Top of Dataset excerpts

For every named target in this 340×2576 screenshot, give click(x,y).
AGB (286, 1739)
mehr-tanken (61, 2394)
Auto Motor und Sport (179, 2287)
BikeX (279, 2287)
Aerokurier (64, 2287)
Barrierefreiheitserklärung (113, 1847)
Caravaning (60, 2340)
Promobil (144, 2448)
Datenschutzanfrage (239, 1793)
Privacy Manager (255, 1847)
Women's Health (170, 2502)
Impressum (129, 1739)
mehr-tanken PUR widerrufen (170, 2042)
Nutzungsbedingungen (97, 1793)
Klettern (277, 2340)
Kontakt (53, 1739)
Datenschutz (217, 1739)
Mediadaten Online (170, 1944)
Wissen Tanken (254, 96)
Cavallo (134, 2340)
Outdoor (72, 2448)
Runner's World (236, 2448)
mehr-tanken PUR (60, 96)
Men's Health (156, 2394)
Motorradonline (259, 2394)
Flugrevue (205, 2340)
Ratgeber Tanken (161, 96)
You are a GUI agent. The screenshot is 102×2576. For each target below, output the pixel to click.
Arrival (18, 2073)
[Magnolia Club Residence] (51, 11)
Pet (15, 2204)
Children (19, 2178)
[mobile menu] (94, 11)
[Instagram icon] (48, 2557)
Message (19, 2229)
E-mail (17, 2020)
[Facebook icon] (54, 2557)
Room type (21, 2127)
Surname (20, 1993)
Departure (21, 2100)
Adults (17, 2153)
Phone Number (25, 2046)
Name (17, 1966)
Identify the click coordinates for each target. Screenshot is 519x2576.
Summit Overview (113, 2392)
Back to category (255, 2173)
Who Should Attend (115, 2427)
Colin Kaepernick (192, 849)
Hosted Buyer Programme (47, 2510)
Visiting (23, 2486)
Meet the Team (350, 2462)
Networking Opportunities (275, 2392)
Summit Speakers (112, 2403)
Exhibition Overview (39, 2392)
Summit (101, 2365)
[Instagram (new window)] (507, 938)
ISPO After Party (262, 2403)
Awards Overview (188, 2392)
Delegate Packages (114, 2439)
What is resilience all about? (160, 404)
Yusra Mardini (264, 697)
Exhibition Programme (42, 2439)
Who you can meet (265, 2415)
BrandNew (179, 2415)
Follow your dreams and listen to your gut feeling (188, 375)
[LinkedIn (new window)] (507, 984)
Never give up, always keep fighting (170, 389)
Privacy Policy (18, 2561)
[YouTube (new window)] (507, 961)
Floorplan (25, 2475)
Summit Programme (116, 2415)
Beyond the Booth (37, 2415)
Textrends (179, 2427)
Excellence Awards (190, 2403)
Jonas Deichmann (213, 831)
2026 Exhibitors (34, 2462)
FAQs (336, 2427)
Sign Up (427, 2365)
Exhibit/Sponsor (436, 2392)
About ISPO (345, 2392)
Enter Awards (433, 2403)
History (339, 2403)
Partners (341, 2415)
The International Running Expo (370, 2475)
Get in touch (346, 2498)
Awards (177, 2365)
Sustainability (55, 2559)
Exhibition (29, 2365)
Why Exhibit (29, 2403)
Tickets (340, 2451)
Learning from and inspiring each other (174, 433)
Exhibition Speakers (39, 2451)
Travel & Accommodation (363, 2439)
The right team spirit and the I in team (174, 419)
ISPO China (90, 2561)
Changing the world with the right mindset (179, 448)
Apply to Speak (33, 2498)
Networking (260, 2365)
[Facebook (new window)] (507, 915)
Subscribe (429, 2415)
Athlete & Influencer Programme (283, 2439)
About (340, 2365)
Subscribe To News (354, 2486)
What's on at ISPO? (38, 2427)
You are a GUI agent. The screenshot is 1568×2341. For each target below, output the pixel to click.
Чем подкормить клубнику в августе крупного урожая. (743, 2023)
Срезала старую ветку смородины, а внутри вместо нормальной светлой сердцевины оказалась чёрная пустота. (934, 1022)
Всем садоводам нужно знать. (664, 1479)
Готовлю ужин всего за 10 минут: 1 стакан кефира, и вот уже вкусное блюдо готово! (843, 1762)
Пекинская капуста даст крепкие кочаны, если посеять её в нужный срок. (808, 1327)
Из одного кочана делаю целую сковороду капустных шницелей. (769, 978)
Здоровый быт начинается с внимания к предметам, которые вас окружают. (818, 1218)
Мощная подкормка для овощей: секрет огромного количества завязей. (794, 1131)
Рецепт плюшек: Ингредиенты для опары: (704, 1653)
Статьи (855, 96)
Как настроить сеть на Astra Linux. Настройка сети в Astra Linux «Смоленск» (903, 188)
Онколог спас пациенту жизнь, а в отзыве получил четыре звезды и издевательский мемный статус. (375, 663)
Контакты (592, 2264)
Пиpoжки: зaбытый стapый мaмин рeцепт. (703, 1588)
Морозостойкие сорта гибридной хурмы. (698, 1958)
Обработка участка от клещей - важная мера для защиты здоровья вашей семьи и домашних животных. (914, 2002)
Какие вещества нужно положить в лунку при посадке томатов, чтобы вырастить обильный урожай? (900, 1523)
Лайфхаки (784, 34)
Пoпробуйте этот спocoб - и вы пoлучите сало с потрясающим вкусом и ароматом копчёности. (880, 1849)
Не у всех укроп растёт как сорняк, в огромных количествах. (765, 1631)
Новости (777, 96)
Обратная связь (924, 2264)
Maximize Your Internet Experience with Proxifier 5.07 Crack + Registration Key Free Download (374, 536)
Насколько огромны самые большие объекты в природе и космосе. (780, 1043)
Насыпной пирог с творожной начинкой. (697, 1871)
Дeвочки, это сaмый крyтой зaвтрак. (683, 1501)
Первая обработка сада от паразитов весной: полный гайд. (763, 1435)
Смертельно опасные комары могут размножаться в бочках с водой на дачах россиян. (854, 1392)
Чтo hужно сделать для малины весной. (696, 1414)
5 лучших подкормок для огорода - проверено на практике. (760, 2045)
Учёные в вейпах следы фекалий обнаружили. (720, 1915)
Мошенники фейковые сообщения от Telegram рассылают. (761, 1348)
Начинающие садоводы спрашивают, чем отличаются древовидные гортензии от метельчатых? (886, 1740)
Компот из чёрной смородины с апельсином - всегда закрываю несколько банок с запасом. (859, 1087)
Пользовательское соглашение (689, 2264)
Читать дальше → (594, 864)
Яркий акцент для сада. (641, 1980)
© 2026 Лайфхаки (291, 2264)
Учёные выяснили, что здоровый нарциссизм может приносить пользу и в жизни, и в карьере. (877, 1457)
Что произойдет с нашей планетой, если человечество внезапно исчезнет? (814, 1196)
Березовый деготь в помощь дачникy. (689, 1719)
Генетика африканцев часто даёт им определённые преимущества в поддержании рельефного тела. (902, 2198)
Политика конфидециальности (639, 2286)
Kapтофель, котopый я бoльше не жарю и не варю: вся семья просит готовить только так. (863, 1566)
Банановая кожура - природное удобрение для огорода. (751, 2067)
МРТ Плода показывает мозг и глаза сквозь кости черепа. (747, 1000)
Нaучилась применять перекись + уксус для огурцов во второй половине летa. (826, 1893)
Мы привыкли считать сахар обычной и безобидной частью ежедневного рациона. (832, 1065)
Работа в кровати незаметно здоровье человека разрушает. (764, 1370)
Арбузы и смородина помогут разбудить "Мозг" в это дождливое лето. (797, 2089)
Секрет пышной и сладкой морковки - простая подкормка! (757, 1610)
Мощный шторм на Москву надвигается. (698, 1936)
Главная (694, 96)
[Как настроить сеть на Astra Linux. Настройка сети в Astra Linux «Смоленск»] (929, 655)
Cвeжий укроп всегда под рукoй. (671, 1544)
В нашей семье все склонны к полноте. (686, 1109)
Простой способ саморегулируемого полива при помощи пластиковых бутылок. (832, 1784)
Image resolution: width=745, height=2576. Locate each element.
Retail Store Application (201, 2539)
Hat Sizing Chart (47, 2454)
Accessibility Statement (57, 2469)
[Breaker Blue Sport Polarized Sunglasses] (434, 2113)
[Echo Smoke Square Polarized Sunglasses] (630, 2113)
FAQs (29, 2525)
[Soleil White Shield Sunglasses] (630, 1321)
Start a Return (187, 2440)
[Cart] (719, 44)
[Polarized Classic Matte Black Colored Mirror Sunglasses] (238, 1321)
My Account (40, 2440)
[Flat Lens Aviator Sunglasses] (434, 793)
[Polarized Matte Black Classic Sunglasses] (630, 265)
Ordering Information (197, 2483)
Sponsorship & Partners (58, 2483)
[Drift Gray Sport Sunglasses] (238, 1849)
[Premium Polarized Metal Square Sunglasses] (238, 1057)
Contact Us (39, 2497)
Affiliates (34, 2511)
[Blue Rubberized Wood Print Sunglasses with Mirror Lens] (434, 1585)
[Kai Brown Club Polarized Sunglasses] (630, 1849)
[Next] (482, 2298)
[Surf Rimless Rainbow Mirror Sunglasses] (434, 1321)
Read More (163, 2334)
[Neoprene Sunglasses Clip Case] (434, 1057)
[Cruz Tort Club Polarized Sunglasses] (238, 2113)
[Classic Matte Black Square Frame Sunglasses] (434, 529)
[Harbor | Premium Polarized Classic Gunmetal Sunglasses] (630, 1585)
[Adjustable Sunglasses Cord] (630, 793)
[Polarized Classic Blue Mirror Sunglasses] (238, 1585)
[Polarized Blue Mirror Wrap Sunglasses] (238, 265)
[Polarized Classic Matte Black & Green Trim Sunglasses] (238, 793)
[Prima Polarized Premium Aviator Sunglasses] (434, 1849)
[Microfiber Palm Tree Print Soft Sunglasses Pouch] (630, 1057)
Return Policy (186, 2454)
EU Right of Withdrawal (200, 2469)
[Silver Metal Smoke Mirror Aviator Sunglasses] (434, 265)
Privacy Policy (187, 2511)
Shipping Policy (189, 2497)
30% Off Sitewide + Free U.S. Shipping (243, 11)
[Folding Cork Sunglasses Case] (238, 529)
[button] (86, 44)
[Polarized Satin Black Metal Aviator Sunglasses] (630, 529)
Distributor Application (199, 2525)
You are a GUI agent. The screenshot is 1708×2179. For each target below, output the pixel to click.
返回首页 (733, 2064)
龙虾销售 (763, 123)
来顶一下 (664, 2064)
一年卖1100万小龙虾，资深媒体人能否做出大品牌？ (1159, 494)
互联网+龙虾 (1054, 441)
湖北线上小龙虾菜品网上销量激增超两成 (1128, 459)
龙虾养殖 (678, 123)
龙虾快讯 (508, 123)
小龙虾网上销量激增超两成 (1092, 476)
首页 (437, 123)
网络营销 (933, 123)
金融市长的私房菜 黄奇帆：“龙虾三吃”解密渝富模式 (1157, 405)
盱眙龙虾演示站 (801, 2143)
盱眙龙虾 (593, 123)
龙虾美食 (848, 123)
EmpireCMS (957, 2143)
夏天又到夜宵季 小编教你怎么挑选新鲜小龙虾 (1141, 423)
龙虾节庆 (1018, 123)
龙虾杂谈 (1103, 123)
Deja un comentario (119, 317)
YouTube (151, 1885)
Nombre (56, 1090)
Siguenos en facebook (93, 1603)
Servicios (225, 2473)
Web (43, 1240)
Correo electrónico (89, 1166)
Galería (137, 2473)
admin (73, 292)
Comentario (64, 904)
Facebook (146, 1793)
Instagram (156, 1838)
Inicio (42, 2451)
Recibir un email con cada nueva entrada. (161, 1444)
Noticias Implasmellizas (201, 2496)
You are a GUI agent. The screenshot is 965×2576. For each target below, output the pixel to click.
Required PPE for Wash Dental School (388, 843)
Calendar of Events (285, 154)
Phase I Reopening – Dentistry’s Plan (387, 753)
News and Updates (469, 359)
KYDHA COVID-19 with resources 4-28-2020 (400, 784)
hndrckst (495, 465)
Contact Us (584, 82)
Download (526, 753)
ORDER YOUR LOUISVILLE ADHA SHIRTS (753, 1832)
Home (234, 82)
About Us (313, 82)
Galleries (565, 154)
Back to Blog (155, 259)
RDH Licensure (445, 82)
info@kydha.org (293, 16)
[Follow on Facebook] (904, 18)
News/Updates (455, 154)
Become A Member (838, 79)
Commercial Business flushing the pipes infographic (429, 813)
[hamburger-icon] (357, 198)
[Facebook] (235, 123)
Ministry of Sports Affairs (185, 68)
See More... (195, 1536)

Bottom of Dataset excerpts

▸ Task brief:
What is needed is a verbatim copy of every line in the records above from the one containing "Kapтофель, котopый я" down to the one containing "Работа в кровати", both included, and nothing more.

▸ Response to this task:
Kapтофель, котopый я бoльше не жарю и не варю: вся семья просит готовить только так. (863, 1566)
Банановая кожура - природное удобрение для огорода. (751, 2067)
МРТ Плода показывает мозг и глаза сквозь кости черепа. (747, 1000)
Нaучилась применять перекись + уксус для огурцов во второй половине летa. (826, 1893)
Мы привыкли считать сахар обычной и безобидной частью ежедневного рациона. (832, 1065)
Работа в кровати незаметно здоровье человека разрушает. (764, 1370)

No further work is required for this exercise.